──────── Teks Latihan ────────

Kawasan Jatinangor Jadi Target Operasi Yustisi Tertibkan Kaum Migran

by -20 views

Jatinangorku.com – Penghuni apartemen, kos, dan kontrakan yang pada umumnya pendatang di kawasan Jatinangor, Kabupaten Sumedang, akan menjadi sasaran operasi yustisi kependudukan.

Operasi tersebut akan dilaksanakan jajaran Pemerintah Kabupaten Sumedang dalam menangani persoalan yang berhubungan dengan kependudukan.

“Sasaran operasi yustisi di daerah permukiman padat penduduk yang menjadi kantong para pendatang baru, di antaranya di rumah kontrakan dan apartemen,” kata Bagian Informasi Dinas Kependudukan dan Catatan Sipil (Disdukcasip) Kabupaten Sumedang, Agus Benie Triadie, M.Si. ketika dihubungi wartawan di Jatinangor, Rabu (24/9).

──────── Cuplikan Materi ────────

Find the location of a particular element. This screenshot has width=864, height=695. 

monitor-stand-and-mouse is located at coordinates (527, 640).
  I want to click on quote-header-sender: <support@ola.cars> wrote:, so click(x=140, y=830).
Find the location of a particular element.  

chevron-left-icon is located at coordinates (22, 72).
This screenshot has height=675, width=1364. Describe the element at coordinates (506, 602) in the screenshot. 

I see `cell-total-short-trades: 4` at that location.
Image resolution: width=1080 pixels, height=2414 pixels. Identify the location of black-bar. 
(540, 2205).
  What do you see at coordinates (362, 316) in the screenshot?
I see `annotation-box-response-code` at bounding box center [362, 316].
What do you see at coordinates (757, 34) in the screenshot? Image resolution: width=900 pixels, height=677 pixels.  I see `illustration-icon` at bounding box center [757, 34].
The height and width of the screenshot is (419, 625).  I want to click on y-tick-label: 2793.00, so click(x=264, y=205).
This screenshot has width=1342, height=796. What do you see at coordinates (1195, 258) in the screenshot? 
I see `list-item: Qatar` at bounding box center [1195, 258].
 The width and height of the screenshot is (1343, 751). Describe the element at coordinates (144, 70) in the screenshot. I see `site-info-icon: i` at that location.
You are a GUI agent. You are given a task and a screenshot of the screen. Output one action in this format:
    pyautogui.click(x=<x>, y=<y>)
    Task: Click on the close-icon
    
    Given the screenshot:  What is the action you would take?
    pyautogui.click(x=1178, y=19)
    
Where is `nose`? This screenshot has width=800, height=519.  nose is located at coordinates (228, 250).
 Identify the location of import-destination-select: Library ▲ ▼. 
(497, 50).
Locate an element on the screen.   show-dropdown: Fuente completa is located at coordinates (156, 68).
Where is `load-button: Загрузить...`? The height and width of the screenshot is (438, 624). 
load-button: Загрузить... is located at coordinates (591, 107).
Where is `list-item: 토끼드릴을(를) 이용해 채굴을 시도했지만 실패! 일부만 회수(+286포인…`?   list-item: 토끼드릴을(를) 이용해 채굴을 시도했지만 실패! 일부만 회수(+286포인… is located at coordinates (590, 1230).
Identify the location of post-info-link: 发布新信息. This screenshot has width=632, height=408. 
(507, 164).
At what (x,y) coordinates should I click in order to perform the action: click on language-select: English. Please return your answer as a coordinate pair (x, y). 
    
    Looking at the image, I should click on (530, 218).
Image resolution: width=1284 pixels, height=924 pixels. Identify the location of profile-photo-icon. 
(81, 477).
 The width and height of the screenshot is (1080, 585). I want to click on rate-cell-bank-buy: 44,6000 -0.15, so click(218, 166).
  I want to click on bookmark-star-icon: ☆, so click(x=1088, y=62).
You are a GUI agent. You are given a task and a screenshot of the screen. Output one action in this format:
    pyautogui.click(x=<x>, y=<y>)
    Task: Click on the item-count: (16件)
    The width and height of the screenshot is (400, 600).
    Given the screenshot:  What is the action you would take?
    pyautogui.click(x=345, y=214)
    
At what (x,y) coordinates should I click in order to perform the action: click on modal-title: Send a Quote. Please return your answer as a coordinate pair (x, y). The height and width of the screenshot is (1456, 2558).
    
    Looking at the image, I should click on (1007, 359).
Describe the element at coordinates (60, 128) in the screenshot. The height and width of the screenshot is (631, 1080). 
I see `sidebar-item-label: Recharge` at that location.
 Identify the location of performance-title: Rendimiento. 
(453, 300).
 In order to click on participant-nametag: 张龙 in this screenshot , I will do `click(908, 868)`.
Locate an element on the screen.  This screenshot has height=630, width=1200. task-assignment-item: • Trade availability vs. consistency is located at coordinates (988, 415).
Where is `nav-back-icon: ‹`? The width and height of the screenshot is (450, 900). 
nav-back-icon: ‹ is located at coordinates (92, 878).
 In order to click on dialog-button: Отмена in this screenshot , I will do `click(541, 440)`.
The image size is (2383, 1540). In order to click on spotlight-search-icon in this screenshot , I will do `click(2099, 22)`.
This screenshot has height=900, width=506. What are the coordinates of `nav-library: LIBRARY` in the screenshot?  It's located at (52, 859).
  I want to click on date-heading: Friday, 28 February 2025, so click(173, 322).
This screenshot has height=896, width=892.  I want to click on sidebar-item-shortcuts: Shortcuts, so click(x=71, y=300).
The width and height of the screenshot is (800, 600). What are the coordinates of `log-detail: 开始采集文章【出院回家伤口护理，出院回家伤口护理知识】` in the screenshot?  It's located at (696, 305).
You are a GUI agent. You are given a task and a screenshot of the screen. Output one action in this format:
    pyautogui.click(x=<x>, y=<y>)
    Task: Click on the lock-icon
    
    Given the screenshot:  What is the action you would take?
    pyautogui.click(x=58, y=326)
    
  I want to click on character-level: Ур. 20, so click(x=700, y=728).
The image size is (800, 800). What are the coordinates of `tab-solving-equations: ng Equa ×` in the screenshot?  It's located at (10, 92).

────────

- Daftar Tugas:
A – Salin persis bagian berita tentang operasi yustisi di Jatinangor, mulai dari "by -20 views" sampai "operasi yustisi kependudukan.".
B – Teruskan berita tentang operasi yustisi kependudukan di Jatinangor setelah kalimat terakhir yang tercantum.

- Jawaban Latihan:
A –
by -20 views

Jatinangorku.com – Penghuni apartemen, kos, dan kontrakan yang pada umumnya pendatang di kawasan Jatinangor, Kabupaten Sumedang, akan menjadi sasaran operasi yustisi kependudukan.

B –
Masih menurut Agus, adanya rencana operasi yustisi itu berdasarkan hasil pengecekan jumlah kependudukan, khususnya di Kecamatan Jatinangor. Melihat catatan kependudukan tersebut dapat dipastikan bahwa kedatangan warga migran tidak ter-cover dalam data kependudukan.

“Sampai saat ini, belum ada laporan jumlah penduduk migran dari pihak desa maupun kecamatan kepada Disdukcasip. Terutama pendatang baru yang membeli dan tinggal di apartemen di Jatinangor,” kata Agus.

Ia mengatakan, belum ada permohonan pelayanan administrasi kependudukan bagi mereka yang tinggal di apartemen. Hal itu diperkuat dengan data yang ada di Disdukcasip, tidak ada tambahan atau lonjakan permohonan pembuatan data kependudukan secara signifikan.

“Dari hasil pengecekan jumlah data kependudukan tetap normal-normal saja,” katanya.

Status kependudukan

Ia mengungkapkan, tidak adanya peningkatan jumlah pemohon yang berhubungan dengan pelayanan kependudukan, terutama di wilayah kecamatan Jatinangor, berarti tidak ada inisiatif dari warga pendatang untuk mengurus status kependudukannya.

“Kondisi di lapangan menyebutkan di Jatinangor ada beberapa apartemen yang sudah dihuni para pendatang baru,” tuturnya.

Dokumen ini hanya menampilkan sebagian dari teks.